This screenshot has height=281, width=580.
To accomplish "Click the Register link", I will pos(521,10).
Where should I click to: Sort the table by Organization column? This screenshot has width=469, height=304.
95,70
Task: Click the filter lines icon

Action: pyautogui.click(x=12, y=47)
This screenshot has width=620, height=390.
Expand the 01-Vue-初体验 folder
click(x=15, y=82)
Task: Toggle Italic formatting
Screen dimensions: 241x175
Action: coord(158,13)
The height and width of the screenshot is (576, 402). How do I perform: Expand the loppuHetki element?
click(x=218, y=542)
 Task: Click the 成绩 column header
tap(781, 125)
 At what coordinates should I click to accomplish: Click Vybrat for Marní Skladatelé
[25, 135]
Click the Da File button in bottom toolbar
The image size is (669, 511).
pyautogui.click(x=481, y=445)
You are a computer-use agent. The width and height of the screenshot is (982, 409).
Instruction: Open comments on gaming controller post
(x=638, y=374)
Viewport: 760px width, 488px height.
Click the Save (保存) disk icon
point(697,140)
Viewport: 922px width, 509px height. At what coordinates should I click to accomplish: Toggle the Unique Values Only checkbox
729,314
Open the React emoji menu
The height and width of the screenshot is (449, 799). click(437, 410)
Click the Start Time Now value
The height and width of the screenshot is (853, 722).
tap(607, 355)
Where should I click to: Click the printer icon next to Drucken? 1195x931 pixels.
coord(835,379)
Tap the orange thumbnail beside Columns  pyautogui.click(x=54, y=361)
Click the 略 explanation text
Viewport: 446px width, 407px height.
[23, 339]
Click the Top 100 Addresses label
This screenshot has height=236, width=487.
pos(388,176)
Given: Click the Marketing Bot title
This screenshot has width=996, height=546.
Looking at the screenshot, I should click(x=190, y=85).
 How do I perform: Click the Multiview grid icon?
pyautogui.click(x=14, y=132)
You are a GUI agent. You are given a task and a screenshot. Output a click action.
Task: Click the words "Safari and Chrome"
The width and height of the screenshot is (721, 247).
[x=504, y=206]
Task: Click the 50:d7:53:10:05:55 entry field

#### [TASK DETAILS]
Where does the word "agent" show up in the material? Copy out each line that has it.

#### [EXPECTED ANSWER]
You are a computer-use agent. The width and height of the screenshot is (982, 409).
You are a GUI agent. You are given a task and a screenshot. Output a click action.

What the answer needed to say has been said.